Work required:
Find the line in the entries below that contains "has width=674, height=436.". Repeat it exactly, and every line after it through the line that contains "You are a computer-use agent. Screen dimensions: 940x529".
#####
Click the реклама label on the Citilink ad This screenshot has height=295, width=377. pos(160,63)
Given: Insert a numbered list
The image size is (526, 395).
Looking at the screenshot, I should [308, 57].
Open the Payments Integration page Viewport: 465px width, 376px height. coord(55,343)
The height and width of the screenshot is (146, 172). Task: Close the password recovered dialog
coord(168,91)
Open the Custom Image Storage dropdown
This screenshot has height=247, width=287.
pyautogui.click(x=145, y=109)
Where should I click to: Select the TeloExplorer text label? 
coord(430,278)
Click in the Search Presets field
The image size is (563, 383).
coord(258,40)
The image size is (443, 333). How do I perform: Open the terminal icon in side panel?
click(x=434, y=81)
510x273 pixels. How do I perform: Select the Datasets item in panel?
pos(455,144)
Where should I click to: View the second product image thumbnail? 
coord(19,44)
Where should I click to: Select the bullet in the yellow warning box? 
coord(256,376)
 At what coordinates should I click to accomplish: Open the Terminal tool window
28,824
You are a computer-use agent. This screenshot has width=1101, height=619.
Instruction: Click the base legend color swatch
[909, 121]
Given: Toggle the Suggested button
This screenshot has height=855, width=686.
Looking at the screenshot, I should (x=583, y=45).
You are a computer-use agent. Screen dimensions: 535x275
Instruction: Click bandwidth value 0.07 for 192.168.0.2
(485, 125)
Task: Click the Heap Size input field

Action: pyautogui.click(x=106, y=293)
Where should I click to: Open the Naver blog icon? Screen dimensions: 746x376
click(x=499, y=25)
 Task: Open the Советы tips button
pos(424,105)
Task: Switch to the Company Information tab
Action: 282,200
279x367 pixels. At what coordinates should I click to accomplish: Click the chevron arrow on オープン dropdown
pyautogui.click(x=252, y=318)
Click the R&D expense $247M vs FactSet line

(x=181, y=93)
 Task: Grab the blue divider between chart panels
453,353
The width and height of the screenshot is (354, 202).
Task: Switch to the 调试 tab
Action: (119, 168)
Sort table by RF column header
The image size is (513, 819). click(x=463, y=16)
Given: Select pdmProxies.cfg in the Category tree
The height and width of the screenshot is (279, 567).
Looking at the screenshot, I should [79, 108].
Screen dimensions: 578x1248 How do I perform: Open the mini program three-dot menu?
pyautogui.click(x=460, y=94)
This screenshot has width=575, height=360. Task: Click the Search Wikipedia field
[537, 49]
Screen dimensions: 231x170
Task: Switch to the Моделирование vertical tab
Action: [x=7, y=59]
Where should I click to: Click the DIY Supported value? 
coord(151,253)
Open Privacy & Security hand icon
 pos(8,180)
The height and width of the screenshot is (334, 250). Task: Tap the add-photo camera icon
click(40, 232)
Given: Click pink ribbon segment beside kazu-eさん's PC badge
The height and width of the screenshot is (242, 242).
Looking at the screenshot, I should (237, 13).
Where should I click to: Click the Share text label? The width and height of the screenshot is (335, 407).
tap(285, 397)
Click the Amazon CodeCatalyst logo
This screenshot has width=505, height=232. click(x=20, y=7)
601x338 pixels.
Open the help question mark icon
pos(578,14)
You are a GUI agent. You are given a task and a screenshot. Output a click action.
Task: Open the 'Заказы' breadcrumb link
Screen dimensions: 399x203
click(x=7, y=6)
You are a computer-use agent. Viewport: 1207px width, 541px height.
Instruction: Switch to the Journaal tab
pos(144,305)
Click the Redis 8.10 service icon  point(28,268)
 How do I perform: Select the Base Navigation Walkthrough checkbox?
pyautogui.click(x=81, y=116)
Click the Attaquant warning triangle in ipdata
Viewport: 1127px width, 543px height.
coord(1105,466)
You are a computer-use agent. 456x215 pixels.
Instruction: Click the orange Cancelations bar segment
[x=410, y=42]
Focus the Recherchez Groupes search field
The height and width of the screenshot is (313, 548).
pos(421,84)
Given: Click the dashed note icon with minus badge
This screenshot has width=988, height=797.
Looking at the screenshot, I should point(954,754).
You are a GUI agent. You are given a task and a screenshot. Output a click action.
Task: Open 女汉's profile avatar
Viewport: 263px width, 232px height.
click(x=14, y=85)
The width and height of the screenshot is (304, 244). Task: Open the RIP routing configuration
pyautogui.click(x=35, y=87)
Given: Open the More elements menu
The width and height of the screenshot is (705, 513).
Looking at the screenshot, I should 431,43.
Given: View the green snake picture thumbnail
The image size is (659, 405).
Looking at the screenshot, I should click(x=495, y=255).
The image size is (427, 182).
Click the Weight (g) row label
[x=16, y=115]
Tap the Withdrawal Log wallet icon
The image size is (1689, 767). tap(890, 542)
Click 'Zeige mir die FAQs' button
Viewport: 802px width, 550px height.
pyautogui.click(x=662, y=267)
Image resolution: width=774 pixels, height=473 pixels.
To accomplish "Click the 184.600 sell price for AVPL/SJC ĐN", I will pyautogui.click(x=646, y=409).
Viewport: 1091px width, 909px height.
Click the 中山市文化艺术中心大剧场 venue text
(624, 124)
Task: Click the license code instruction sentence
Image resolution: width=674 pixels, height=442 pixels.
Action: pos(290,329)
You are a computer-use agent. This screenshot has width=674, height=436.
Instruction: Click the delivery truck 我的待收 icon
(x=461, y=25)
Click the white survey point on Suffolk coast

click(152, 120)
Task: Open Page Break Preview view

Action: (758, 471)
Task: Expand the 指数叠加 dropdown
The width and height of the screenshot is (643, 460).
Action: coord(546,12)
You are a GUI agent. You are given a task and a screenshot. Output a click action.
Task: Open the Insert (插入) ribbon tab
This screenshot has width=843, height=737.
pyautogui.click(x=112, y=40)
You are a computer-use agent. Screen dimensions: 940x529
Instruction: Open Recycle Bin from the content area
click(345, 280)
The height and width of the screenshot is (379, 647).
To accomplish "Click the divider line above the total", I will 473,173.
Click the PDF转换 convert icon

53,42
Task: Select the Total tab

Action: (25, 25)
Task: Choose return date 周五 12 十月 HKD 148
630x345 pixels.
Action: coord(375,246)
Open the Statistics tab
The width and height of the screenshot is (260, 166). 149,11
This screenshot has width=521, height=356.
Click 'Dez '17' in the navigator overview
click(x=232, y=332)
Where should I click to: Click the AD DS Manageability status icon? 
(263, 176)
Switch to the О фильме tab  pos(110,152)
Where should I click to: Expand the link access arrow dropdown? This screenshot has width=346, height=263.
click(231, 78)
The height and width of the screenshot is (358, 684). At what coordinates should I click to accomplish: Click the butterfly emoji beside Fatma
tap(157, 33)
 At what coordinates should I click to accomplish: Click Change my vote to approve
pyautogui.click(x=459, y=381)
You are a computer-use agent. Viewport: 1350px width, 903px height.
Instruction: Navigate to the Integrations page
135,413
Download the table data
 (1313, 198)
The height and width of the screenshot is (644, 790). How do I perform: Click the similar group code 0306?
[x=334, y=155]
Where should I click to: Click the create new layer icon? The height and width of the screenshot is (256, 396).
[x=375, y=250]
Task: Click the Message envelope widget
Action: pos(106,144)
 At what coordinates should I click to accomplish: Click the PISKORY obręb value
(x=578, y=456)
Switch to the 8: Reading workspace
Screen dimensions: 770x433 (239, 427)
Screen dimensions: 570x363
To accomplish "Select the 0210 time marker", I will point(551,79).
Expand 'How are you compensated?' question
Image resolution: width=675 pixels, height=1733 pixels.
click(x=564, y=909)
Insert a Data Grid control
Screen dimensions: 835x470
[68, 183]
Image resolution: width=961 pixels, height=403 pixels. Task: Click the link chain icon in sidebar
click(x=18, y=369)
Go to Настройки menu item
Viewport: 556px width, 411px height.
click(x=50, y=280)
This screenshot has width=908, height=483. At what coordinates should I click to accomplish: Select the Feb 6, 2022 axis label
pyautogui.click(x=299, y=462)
#####
Finished task:
You are a computer-use agent. This screenshot has width=674, height=436.
Instruction: Click the delivery truck 我的待收 icon
(x=461, y=25)
Click the white survey point on Suffolk coast

click(152, 120)
Task: Open Page Break Preview view

Action: (758, 471)
Task: Expand the 指数叠加 dropdown
The width and height of the screenshot is (643, 460).
Action: coord(546,12)
You are a GUI agent. You are given a task and a screenshot. Output a click action.
Task: Open the Insert (插入) ribbon tab
This screenshot has width=843, height=737.
pyautogui.click(x=112, y=40)
You are a computer-use agent. Screen dimensions: 940x529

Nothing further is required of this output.